Habib said extra security had been deployed at the Wits campus two weeks ago, as the university keeps a watchful eye on potentially violent flare-ups.

Last October, the Wits campus was shut down as students of the #FeesMustFall movement went on the rampage.

Similar student protest action ensued at tertiary institutions across the country soon afterwards.

“We are watching what’s happening at UCT with heightened awareness.

“We just find it unacceptable behaviour and if we do not deal with this problem, we will destroy the higher education system.

“The demands are legitimate, it’s how you do it,” Habib said.

Mabizela said he feared the violence witnessed at UCT could spillover to Rhodes University.

“I’m extremely nervous, because whatever happens in one part of our higher education system is likely to impact on the entire sector.

“It probably won’t be long before our students want to do something similar.”

Mabizela said the violence at UCT was antithetical behaviour to an institution of higher learning and could not be condoned.

“Violence, the destruction of property and threatening other people have no place.

“No one has a right to violate another person’s right.”

Habib and Mabizela said the problems facing university students could not be resolved by universities alone.

“The issues of access and the affordability of higher education are matters of great concern especially for the poor and the working class, and we need to do something about it.

“It’s a societal issue and we just do not have that type of resources,” said Mabizela.

Habib agreed. These are systemic challenges. No university in this country can resolve the inequality crisis in our society.

“No university can resolve that there isn’t sufficient accommodation.

“To blame that on a single institution is unsustainable,” he said.
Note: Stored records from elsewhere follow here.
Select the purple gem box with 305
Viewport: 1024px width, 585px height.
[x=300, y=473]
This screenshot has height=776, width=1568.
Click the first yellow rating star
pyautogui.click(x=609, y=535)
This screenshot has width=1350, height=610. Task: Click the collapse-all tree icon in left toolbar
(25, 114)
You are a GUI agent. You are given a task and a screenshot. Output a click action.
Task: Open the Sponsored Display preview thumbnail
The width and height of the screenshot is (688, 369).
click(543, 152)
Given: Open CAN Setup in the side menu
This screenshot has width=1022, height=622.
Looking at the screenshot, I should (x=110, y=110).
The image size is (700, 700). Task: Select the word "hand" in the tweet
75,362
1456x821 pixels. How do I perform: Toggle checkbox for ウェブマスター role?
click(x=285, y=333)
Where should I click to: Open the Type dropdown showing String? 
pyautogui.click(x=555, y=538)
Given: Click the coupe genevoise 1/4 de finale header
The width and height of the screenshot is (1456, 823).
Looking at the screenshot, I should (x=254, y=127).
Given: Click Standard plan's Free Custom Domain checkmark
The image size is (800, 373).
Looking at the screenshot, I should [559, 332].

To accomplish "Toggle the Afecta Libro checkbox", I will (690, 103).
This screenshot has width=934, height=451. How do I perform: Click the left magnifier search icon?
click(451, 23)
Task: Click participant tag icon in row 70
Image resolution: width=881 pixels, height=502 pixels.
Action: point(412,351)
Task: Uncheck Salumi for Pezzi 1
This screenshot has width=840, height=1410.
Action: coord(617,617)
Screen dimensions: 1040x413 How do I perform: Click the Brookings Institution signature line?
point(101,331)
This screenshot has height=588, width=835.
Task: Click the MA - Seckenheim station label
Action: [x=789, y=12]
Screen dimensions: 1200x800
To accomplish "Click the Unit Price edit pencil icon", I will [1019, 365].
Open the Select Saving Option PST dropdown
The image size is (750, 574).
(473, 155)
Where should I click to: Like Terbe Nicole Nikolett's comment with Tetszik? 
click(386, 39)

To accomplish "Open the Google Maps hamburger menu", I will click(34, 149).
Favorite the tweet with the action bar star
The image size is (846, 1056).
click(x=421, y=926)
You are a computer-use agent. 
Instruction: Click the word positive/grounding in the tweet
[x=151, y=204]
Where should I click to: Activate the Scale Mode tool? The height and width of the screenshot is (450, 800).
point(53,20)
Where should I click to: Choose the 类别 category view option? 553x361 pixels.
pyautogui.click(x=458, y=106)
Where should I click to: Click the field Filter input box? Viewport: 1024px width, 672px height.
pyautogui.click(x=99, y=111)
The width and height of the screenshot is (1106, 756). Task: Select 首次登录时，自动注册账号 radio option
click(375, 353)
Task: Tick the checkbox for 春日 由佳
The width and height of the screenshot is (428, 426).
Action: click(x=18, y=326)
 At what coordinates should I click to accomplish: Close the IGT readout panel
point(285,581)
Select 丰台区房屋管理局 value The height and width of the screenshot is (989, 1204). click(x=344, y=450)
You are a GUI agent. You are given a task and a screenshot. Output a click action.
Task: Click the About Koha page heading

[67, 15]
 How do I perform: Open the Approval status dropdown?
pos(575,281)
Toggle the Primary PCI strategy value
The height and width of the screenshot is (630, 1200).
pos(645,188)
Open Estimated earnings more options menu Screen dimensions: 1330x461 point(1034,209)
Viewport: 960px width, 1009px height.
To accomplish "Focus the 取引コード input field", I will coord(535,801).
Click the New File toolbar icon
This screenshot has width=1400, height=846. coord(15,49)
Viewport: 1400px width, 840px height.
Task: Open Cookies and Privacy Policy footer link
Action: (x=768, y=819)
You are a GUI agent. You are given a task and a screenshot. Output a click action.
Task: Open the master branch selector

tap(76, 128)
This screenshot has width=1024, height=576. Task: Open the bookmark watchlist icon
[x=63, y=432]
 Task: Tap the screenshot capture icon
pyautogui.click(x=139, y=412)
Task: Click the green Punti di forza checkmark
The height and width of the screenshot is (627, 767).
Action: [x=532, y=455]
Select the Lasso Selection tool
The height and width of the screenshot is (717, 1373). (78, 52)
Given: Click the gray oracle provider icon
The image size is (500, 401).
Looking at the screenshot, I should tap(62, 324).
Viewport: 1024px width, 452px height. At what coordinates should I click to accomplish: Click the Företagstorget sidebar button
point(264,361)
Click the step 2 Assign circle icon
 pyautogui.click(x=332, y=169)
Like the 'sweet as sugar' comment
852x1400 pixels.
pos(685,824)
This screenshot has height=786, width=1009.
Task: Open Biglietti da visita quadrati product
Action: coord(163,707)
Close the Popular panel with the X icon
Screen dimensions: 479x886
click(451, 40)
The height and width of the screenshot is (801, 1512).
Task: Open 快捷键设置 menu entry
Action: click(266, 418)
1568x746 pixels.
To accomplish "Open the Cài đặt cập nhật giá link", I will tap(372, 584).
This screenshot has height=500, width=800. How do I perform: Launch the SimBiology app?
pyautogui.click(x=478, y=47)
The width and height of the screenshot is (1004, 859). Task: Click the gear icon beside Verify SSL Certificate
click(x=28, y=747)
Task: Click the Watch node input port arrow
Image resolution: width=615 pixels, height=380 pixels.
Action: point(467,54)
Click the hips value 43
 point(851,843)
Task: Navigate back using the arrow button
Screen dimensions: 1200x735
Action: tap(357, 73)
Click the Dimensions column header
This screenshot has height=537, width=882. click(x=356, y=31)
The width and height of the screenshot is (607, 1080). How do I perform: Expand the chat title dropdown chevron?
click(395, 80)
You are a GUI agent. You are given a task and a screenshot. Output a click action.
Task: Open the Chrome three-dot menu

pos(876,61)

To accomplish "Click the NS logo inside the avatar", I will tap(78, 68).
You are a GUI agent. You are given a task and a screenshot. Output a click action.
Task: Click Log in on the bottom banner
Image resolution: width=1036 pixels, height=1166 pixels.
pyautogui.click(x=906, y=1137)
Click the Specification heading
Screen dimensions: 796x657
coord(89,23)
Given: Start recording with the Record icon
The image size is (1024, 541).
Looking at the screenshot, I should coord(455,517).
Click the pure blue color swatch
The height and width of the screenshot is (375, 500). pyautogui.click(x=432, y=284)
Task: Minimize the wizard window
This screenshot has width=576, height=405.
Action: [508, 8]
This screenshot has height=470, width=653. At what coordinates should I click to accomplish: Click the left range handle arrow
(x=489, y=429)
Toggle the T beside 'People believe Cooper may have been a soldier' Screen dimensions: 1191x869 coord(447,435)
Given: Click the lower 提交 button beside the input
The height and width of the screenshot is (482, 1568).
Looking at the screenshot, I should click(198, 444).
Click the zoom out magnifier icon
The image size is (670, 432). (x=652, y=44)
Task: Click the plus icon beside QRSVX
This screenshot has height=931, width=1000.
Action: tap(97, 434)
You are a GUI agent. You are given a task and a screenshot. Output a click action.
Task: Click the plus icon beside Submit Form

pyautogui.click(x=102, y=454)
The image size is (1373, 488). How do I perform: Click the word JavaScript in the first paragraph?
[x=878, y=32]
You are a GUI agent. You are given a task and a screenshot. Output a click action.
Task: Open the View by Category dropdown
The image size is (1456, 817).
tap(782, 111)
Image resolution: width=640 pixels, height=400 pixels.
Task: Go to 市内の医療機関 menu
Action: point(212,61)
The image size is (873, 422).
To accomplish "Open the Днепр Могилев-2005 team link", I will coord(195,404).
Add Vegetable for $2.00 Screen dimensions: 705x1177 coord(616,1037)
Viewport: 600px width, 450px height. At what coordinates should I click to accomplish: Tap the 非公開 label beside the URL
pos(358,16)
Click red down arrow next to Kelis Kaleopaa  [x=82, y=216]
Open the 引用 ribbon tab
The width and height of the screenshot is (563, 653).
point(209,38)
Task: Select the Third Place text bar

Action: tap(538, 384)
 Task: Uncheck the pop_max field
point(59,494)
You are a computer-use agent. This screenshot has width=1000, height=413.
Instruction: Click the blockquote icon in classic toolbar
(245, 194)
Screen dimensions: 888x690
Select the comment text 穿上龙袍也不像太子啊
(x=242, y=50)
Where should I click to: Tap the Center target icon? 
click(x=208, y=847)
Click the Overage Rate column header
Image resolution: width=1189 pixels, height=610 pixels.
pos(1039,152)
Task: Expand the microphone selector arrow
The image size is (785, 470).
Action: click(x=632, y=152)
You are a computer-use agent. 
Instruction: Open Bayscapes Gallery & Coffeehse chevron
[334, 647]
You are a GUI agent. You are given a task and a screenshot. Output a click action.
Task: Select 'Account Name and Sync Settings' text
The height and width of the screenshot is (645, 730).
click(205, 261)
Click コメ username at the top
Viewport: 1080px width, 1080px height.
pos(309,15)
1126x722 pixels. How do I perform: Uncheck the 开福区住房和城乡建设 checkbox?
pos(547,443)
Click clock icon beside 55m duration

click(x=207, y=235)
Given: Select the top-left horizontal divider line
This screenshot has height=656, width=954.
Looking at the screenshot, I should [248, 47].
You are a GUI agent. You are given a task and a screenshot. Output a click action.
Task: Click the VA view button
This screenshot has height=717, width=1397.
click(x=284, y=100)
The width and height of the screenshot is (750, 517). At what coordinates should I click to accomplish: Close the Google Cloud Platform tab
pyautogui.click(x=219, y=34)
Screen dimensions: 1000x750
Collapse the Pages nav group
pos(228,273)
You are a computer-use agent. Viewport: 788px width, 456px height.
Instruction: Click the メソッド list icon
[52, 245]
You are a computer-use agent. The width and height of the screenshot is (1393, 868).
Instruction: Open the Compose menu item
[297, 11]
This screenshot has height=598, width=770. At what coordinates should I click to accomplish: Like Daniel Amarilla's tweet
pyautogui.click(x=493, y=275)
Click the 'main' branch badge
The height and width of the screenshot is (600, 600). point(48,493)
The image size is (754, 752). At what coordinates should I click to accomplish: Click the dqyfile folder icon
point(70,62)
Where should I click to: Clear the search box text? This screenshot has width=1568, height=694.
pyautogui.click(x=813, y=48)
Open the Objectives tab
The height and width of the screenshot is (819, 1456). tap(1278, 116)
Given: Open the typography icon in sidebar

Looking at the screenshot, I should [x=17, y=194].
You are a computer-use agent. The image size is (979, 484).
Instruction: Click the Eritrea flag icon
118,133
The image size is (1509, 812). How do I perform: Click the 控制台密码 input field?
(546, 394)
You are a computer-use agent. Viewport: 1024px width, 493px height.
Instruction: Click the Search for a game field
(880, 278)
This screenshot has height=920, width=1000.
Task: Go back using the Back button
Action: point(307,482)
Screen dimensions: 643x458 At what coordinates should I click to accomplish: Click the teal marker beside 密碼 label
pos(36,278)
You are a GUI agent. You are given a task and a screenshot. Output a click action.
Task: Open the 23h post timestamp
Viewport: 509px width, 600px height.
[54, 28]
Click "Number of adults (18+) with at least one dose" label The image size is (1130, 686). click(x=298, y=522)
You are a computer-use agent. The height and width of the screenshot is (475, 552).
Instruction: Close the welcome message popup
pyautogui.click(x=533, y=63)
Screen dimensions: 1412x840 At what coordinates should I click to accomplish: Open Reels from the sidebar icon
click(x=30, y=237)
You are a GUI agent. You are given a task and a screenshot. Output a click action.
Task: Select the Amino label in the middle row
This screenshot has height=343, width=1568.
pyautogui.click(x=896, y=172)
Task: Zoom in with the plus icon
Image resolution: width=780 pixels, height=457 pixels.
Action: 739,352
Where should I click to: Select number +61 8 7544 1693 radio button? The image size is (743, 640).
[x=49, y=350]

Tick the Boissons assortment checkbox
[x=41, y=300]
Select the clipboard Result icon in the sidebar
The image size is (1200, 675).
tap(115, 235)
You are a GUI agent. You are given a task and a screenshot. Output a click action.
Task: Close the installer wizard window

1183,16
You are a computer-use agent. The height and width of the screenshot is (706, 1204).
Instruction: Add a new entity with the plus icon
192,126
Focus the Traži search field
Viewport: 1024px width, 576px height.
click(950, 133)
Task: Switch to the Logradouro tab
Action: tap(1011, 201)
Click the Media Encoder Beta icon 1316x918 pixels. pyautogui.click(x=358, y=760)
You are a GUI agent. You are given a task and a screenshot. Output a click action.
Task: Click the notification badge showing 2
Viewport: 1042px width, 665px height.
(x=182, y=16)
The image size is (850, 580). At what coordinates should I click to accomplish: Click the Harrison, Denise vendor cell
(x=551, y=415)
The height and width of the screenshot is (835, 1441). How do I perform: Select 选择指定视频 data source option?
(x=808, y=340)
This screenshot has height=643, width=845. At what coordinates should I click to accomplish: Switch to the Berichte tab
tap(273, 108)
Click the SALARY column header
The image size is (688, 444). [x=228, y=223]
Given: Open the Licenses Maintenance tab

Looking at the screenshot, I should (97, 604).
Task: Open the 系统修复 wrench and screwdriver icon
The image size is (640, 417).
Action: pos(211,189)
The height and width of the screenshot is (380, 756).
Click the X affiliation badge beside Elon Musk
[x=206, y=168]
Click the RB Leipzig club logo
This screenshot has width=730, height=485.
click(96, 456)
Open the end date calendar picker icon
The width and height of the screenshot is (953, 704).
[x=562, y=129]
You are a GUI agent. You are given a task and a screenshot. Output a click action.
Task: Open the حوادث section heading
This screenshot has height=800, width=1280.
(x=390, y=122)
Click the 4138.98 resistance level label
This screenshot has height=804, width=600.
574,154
Mabizela warned that if students didn’t change their attitudes towards addressing the fees and accommodation problems besetting universities, the entire sector was at risk of collapse.

“We are really at a tipping point. Students have to come on board and be willing to engage in a constructive way.

“We believe the problems should be addressed through proper engagement, open debate and discussion.

“We believe the majority of our students want to do that,” said Mabizela.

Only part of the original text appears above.